Tout à coup un clapotement et une sensation de froid le firent regarder en bas. Le flot lui touchait les pieds.

Il baissa les yeux, puis les releva.

Le Cashmere était tout près.

L’escarpement où les pluies avaient creusé la chaise Gild-Holm-’Ur était si vertical, et il y avait là tant d’eau, que les navires pouvaient sans danger, par les temps calmes, faire chenal à quelques encâblures du rocher.

Le Cashmere arriva.

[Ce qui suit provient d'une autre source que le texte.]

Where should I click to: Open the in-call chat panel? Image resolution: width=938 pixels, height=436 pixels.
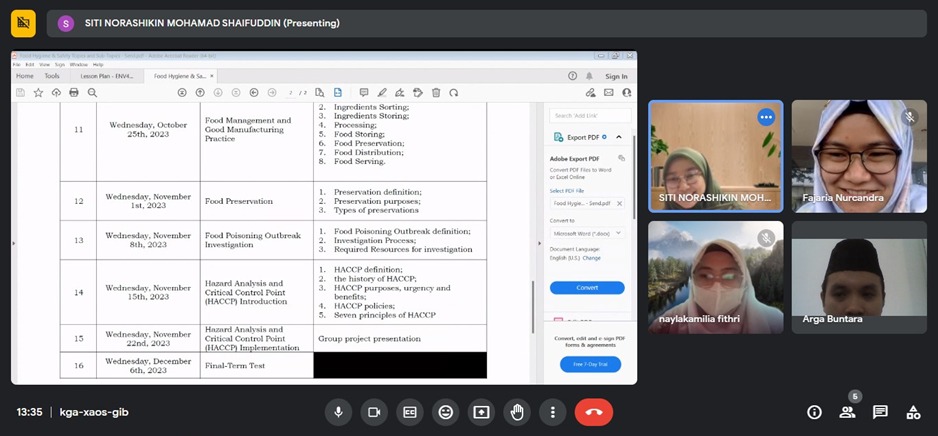[880, 412]
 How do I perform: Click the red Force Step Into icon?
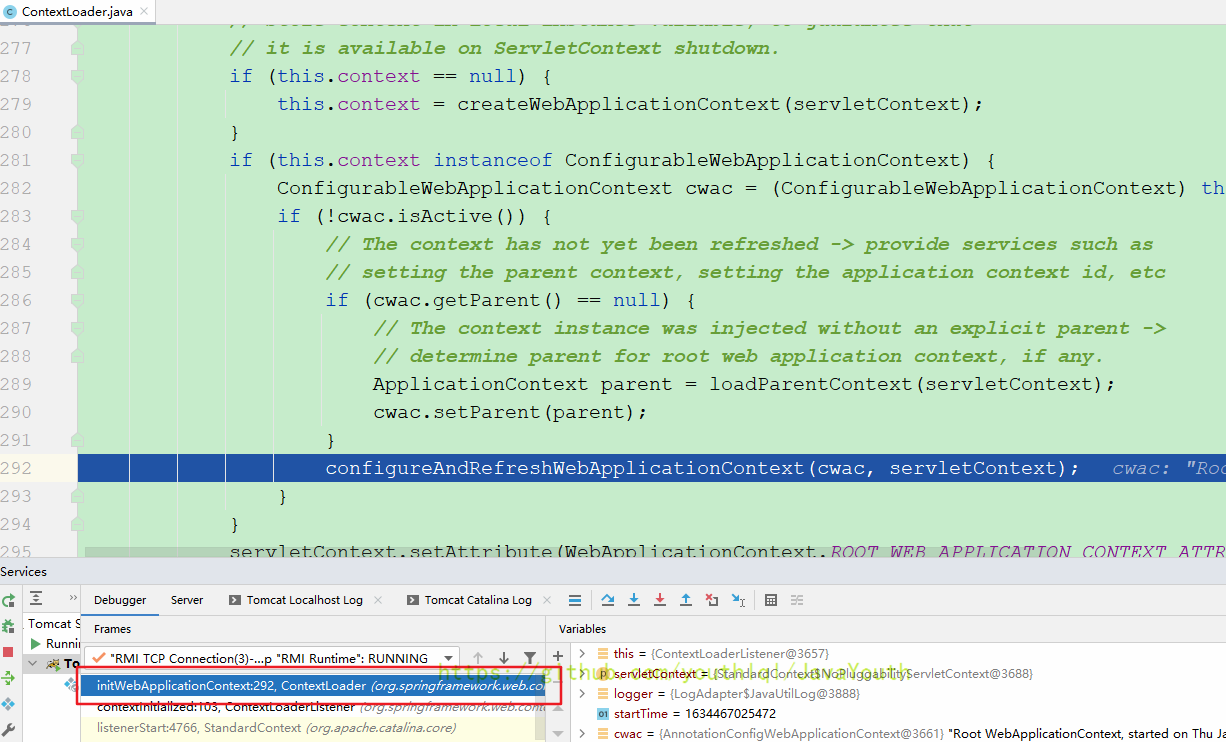pos(660,600)
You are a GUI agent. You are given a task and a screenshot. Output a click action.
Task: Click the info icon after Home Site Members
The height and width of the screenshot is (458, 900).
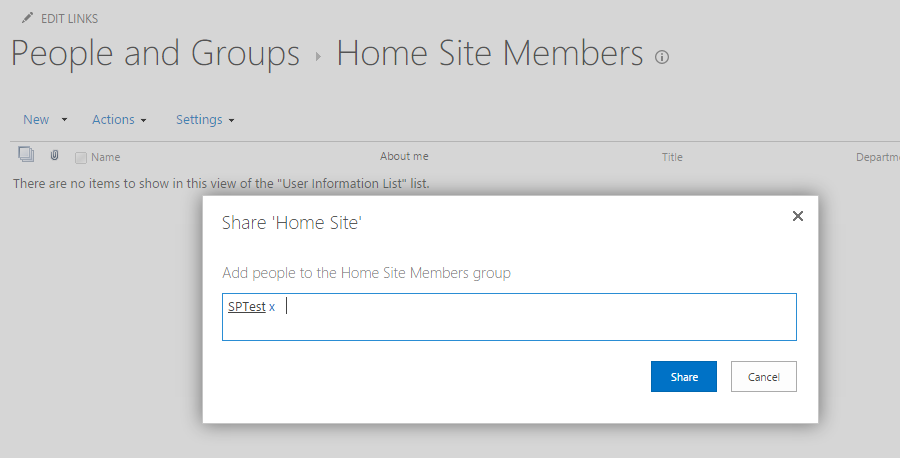click(661, 58)
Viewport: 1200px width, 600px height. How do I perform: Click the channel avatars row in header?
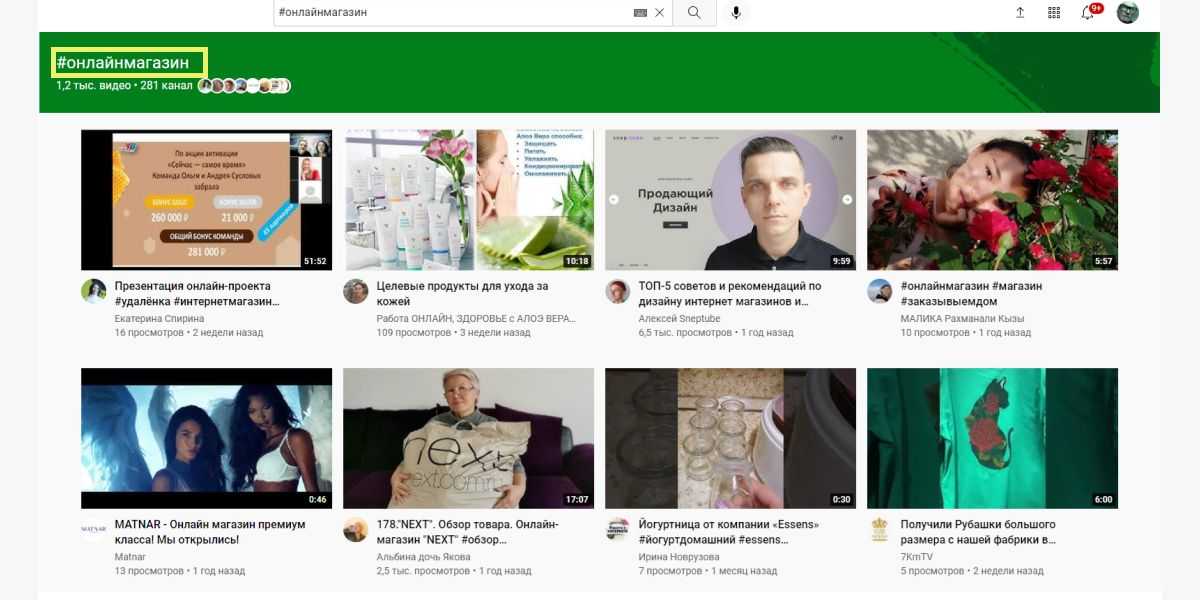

Il surgit, il se dressa. Il semblait croître sur l’eau. Ce fut comme le grandissement d’une ombre. Le gréement se détacha en noir sur le ciel dans le magnifique balancement de la mer. Les longues voiles, un moment superposées au soleil, devinrent presque roses et eurent une transparence ineffable. Les flots avaient un murmure indistinct. Aucun bruit ne troublait le glissement majestueux de cette silhouette. On voyait sur le pont comme si on y eût été.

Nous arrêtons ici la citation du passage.